▸ **Provided text**
▬▬▬▬▬▬

Also, Bonzai, get this:










Tesla M60. It's got dual 980s and tooooons of VRAM. Great for future-proofing. :3


----------



## BonzaiTree

How many loonies is it?


----------



## CynicalUnicorn

Quote:


> Originally Posted by *BonzaiTree*
> 
> How many loonies is it?


$10 000 USD, so probably close to... 10 million Loonies? 100 million?


----------



## nvidiaftw12

Quote:


> Originally Posted by *BonzaiTree*
> 
> How many loonies is it?


One bin's worth.


----------



## frickfrock999

A rare picture of the legendary Korean Celery Technology.


----------



## frickfrock999

Episode 10 is out!

https://soundcloud.com/overclock-net/ocn-radio-episode-10-korean-celery-technology


----------



## Wolfsbora

Hi folks!!! _In less than *36 hours*, we'll be recording live to you, our dedicated OCN Radio LIVE audience!_ We hope that you can make it to this weeks exciting episode as we talk tech, life, Rachel Ray, and anything else that comes to mind.









See you there!!

▬▬▬▬▬▬

▸ **Listing**
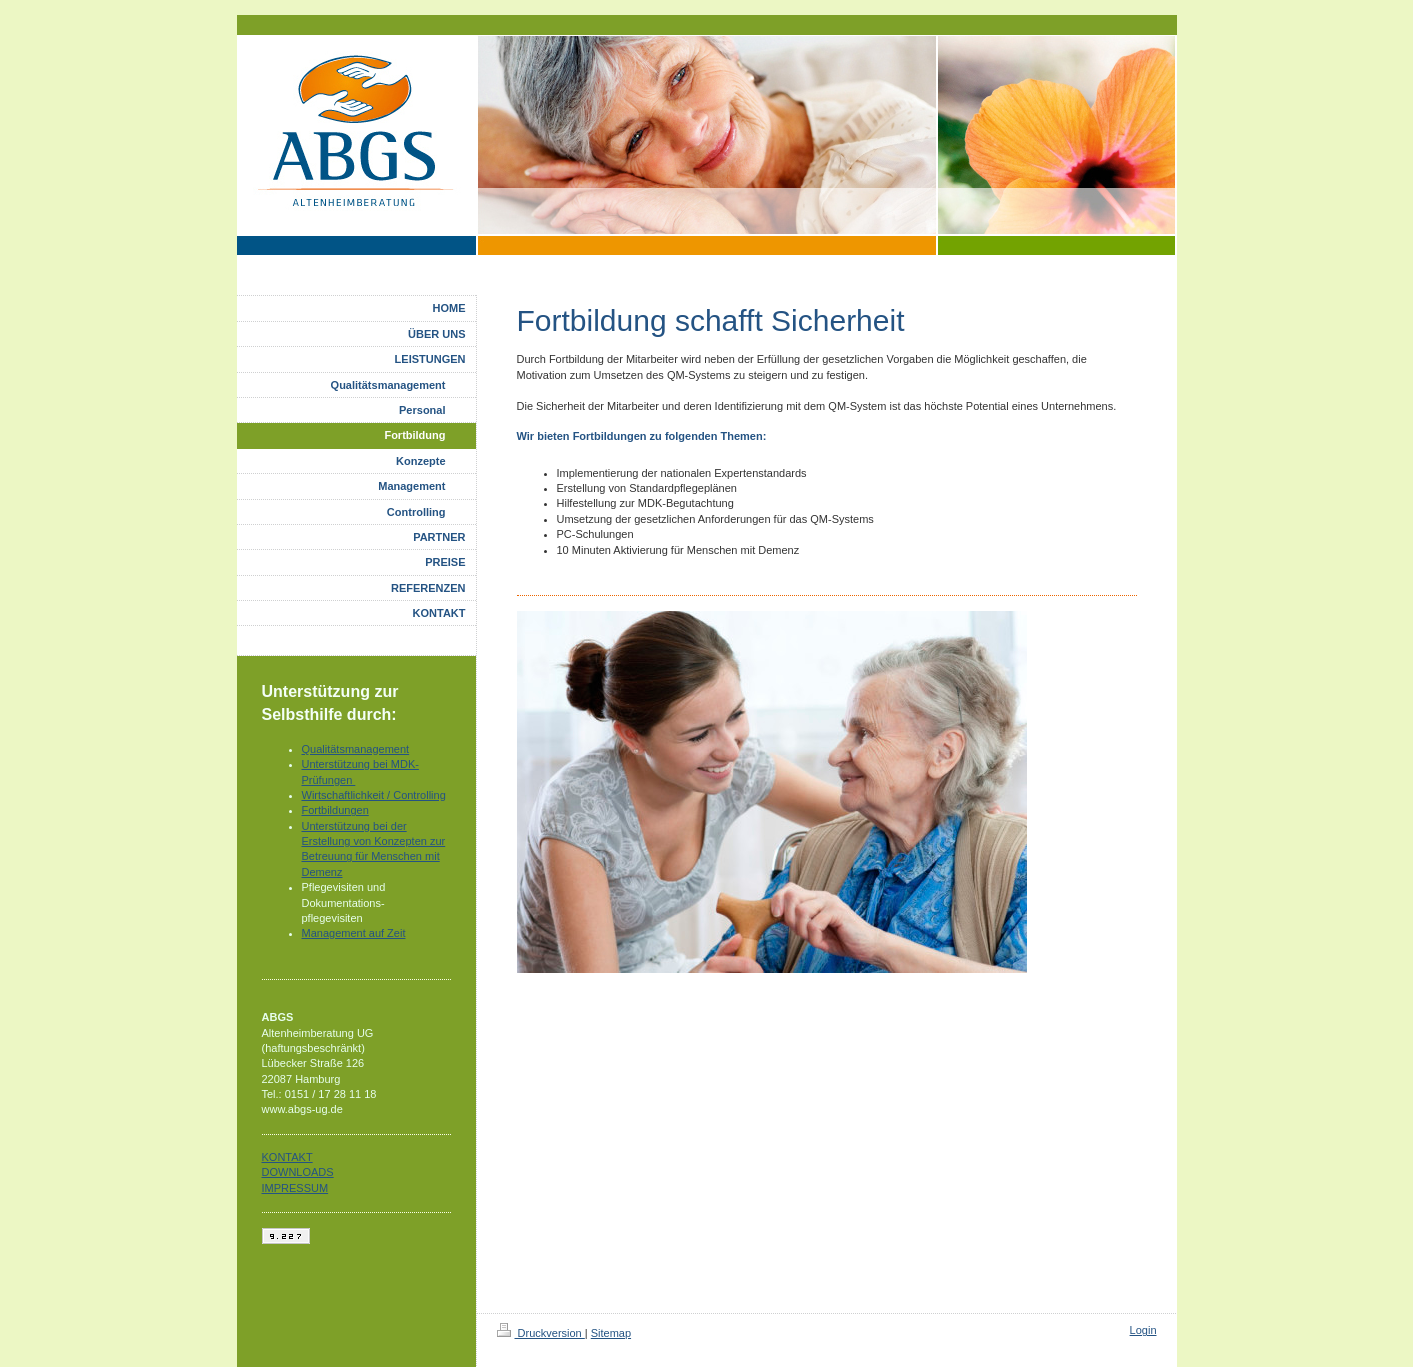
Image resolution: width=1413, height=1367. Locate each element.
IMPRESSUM (295, 1188)
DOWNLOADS (298, 1172)
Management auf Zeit (354, 933)
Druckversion (541, 1333)
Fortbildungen (335, 810)
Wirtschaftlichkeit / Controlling (374, 795)
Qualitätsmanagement (356, 749)
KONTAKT (287, 1157)
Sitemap (611, 1333)
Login (1143, 1330)
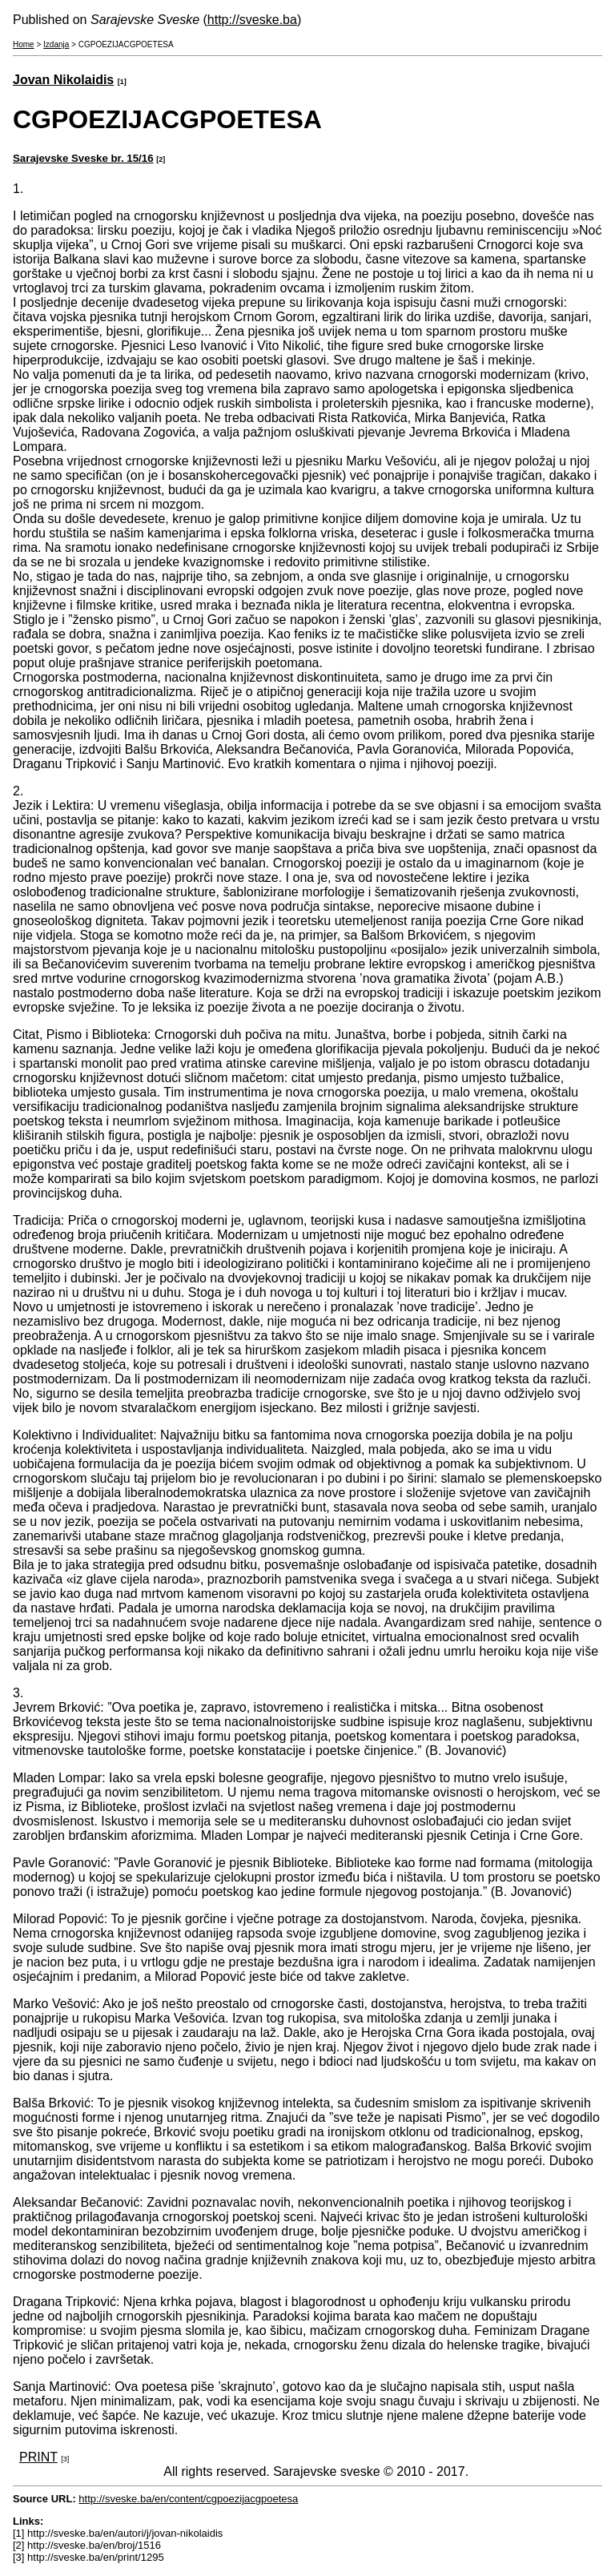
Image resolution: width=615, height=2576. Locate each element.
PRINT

▬▬▬▬▬▬

▸ **Directions**
Write out the stretch of the forum thread from "## Wolfsbora" through "comes to mind.". Work from the forum thread alone, not from the lines.

▸ **Completed exercise**
## Wolfsbora

Hi folks!!! _In less than *36 hours*, we'll be recording live to you, our dedicated OCN Radio LIVE audience!_ We hope that you can make it to this weeks exciting episode as we talk tech, life, Rachel Ray, and anything else that comes to mind.